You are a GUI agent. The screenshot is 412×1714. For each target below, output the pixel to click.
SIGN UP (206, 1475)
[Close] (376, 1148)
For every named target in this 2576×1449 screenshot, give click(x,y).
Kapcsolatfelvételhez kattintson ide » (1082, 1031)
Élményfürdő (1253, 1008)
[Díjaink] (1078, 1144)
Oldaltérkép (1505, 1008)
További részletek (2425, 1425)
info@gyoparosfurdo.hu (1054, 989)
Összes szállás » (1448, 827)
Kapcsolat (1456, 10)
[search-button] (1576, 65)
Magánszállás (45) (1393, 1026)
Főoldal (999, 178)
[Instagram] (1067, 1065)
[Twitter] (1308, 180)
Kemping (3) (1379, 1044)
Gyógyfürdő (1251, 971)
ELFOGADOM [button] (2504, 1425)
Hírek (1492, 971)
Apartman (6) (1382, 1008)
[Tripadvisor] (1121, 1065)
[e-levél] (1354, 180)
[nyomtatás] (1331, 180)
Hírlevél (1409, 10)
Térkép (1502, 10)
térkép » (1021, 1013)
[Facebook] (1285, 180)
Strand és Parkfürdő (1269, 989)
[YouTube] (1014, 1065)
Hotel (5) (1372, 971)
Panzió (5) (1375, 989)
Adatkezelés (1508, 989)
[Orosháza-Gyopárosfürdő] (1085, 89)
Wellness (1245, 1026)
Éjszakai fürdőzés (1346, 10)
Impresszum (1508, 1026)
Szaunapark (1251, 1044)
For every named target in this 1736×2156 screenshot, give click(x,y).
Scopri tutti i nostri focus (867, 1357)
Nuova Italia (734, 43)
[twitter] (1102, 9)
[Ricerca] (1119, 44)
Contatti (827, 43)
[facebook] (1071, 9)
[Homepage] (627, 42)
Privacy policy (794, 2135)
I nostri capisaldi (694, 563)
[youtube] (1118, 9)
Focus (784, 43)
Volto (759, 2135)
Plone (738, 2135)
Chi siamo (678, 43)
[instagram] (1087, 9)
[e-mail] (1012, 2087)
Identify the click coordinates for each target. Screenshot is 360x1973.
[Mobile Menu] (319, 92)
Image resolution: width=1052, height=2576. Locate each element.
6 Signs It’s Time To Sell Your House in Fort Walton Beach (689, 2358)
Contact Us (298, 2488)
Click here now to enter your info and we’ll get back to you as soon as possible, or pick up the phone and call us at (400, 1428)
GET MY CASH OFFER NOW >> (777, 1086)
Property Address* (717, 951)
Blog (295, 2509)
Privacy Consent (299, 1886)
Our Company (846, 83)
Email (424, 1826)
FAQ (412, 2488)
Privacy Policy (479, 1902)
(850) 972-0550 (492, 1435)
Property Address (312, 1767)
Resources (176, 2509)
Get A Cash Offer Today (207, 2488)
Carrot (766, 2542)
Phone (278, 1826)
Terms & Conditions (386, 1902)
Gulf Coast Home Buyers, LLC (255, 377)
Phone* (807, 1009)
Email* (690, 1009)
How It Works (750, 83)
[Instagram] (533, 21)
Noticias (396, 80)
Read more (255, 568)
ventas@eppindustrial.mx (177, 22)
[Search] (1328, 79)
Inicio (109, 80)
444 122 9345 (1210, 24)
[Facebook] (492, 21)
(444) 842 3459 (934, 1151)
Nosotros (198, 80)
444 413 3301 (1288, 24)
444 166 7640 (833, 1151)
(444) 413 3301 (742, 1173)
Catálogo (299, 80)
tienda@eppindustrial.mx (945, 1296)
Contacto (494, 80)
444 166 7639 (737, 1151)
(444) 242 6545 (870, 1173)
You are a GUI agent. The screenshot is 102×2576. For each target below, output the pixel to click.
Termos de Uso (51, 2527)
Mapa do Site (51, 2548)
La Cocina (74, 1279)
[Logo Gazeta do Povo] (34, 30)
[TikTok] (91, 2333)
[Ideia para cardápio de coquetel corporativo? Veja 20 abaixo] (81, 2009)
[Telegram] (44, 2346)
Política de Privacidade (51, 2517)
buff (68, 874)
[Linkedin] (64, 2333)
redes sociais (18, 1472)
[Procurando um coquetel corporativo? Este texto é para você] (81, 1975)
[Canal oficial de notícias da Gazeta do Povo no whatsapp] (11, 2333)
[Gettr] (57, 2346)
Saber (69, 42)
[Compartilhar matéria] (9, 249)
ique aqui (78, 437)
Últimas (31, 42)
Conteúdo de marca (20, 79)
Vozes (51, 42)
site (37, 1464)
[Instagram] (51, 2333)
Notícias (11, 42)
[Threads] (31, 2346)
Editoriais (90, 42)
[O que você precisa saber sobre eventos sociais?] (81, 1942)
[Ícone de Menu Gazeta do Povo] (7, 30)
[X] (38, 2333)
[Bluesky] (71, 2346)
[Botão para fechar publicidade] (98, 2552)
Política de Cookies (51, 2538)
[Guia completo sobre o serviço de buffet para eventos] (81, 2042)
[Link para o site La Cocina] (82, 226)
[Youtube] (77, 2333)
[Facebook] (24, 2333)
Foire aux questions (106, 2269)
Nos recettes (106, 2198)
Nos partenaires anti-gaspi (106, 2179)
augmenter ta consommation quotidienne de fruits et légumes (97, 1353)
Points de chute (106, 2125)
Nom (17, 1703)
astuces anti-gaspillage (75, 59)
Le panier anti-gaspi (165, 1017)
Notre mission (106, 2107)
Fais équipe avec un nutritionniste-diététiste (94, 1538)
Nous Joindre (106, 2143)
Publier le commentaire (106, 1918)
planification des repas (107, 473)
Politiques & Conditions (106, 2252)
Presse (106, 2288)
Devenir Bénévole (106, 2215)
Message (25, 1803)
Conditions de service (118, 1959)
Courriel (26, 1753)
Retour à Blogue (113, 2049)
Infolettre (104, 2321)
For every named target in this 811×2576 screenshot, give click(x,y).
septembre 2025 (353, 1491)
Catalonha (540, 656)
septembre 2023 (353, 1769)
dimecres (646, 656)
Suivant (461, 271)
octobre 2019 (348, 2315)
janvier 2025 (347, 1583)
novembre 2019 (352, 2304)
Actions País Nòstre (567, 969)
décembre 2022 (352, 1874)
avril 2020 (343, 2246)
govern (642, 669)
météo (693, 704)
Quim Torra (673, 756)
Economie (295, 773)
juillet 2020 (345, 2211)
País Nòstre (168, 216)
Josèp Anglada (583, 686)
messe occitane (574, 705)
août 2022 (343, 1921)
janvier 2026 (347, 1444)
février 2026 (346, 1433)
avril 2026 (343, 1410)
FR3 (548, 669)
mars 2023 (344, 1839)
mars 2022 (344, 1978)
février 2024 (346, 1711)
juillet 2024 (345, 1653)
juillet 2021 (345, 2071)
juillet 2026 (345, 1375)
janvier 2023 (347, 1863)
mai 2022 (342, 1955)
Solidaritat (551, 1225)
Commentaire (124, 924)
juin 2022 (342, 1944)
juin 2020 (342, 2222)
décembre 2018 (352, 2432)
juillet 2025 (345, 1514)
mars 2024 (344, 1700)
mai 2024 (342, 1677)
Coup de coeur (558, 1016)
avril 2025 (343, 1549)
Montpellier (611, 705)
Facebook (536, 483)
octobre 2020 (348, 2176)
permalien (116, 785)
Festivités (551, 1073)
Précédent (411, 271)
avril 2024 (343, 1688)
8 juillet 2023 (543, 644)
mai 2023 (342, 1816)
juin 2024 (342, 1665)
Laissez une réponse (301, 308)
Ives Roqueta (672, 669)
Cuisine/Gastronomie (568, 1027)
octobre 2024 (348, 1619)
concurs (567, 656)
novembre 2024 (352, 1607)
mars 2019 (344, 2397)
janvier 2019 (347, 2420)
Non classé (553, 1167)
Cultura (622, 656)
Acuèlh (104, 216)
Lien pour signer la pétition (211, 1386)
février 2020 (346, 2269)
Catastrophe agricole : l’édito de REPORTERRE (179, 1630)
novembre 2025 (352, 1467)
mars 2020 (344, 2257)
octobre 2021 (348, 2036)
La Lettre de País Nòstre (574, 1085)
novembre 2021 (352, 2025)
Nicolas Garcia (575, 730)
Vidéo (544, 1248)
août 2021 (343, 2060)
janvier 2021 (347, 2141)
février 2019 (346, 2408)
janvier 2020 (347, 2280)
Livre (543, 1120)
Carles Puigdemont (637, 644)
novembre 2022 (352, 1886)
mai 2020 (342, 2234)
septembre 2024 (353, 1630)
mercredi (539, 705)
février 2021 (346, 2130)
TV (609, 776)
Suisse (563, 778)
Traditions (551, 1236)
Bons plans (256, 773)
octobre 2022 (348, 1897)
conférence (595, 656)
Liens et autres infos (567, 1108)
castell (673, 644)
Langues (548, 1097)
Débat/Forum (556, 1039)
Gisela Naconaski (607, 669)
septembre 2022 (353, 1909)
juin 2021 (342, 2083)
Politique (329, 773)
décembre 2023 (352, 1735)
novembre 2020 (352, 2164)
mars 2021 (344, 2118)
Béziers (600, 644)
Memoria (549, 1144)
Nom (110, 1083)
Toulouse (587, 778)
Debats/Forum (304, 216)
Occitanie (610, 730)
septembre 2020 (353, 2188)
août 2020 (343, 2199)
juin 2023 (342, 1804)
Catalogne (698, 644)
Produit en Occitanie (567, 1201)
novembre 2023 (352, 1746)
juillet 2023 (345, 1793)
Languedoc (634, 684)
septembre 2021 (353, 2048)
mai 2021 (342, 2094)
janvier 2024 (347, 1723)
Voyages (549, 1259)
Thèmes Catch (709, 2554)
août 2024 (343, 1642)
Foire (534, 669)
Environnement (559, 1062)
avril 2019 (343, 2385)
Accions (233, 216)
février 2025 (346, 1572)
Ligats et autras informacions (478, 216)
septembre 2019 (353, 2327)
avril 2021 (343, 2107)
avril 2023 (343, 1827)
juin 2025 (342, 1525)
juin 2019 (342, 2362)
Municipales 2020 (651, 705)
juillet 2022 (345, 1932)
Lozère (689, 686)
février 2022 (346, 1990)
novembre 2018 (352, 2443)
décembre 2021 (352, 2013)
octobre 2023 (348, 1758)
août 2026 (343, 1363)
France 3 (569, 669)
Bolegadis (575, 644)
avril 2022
———
§ **WHAT THE TASK ASKS**
Reproduce, word for word and in full, only the lines above that start at the line with "[Telegram] (44, 2346)" and run through the line with "juillet 2024 (345, 1653)", both ends included.

§ **TASK RESULT**
[Telegram] (44, 2346)
Política de Privacidade (51, 2517)
buff (68, 874)
[Linkedin] (64, 2333)
redes sociais (18, 1472)
[Procurando um coquetel corporativo? Este texto é para você] (81, 1975)
[Canal oficial de notícias da Gazeta do Povo no whatsapp] (11, 2333)
[Gettr] (57, 2346)
Saber (69, 42)
[Compartilhar matéria] (9, 249)
ique aqui (78, 437)
Últimas (31, 42)
Conteúdo de marca (20, 79)
Vozes (51, 42)
site (37, 1464)
[Instagram] (51, 2333)
Notícias (11, 42)
[Threads] (31, 2346)
Editoriais (90, 42)
[O que você precisa saber sobre eventos sociais?] (81, 1942)
[Ícone de Menu Gazeta do Povo] (7, 30)
[X] (38, 2333)
[Bluesky] (71, 2346)
[Botão para fechar publicidade] (98, 2552)
Política de Cookies (51, 2538)
[Guia completo sobre o serviço de buffet para eventos] (81, 2042)
[Link para o site La Cocina] (82, 226)
[Youtube] (77, 2333)
[Facebook] (24, 2333)
Foire aux questions (106, 2269)
Nos recettes (106, 2198)
Nos partenaires anti-gaspi (106, 2179)
augmenter ta consommation quotidienne de fruits et légumes (97, 1353)
Points de chute (106, 2125)
Nom (17, 1703)
astuces anti-gaspillage (75, 59)
Le panier anti-gaspi (165, 1017)
Notre mission (106, 2107)
Fais équipe avec un nutritionniste-diététiste (94, 1538)
Nous Joindre (106, 2143)
Publier le commentaire (106, 1918)
planification des repas (107, 473)
Politiques & Conditions (106, 2252)
Presse (106, 2288)
Devenir Bénévole (106, 2215)
Message (25, 1803)
Conditions de service (118, 1959)
Courriel (26, 1753)
Retour à Blogue (113, 2049)
Infolettre (104, 2321)
For every named target in this 811×2576 screenshot, give click(x,y).
septembre 2025 (353, 1491)
Catalonha (540, 656)
septembre 2023 (353, 1769)
dimecres (646, 656)
Suivant (461, 271)
octobre 2019 (348, 2315)
janvier 2025 (347, 1583)
novembre 2019 (352, 2304)
Actions País Nòstre (567, 969)
décembre 2022 (352, 1874)
avril 2020 (343, 2246)
govern (642, 669)
météo (693, 704)
Quim Torra (673, 756)
Economie (295, 773)
juillet 2020 (345, 2211)
País Nòstre (168, 216)
Josèp Anglada (583, 686)
messe occitane (574, 705)
août 2022 (343, 1921)
janvier 2026 (347, 1444)
février 2026 (346, 1433)
avril 2026 (343, 1410)
FR3 (548, 669)
mars 2023 (344, 1839)
mars 2022 (344, 1978)
février 2024 (346, 1711)
juillet 2024 (345, 1653)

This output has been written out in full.